> Exercise directions: Among the lines below, list those containing the string "header".

Stored entries
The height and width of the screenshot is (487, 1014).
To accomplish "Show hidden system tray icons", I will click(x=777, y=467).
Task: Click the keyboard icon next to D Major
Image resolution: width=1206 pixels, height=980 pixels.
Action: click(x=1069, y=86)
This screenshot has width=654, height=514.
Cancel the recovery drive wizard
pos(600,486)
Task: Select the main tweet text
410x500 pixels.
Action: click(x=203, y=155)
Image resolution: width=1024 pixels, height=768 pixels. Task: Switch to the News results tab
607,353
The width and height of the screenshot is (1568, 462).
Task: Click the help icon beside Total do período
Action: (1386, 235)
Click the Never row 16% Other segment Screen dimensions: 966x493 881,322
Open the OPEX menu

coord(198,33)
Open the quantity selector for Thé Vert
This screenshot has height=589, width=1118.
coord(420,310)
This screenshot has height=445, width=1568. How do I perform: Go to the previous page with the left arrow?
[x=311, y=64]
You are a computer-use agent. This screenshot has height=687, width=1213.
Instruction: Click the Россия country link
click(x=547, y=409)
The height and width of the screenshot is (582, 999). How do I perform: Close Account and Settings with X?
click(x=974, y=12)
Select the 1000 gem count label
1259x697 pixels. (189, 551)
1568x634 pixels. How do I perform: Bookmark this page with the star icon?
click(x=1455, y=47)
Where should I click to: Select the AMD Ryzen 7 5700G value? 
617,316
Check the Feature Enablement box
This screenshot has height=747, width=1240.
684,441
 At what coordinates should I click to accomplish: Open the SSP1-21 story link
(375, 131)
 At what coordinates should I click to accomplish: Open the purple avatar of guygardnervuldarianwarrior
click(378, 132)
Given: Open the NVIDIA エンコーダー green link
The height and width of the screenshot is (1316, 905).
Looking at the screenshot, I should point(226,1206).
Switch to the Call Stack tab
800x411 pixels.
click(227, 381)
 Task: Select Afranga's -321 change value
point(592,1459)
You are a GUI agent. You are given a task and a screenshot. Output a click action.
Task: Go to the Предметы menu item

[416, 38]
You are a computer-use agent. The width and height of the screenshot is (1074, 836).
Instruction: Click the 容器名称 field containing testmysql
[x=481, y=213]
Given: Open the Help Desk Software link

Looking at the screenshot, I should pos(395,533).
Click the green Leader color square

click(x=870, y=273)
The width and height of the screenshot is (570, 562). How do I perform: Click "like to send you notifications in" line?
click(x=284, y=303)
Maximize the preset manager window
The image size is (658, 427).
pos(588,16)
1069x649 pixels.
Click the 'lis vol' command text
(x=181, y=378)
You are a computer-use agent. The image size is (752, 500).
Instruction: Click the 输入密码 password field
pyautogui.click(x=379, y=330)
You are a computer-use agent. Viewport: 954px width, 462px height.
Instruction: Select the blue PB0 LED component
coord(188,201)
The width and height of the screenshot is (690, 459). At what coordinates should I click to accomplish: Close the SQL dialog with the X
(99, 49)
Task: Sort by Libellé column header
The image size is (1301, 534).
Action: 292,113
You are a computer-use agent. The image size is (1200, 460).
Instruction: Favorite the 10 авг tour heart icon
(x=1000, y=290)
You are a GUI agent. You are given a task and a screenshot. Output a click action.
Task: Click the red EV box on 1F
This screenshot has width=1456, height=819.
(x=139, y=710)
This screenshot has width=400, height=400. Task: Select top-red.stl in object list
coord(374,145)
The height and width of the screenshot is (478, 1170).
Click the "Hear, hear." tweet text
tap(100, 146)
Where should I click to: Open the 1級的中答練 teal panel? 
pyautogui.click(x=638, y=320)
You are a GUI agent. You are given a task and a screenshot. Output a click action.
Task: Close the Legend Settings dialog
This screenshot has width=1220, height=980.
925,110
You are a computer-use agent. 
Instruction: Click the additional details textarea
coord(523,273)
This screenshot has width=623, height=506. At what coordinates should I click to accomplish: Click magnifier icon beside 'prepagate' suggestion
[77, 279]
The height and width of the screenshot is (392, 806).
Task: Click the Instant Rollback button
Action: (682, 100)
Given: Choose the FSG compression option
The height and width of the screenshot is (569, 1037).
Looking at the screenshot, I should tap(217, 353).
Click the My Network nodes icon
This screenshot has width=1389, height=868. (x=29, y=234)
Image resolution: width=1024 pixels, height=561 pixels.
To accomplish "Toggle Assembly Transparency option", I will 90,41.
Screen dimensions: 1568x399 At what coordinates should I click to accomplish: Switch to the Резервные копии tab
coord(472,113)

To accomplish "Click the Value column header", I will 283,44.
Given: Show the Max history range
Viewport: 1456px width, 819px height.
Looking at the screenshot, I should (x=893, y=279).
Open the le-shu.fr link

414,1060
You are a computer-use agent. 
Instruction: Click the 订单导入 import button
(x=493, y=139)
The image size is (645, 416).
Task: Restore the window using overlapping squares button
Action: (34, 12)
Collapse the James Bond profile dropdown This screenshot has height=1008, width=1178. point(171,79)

> Your solution:
Task: Sort by Libellé column header
To accomplish "Click the Value column header", I will 283,44.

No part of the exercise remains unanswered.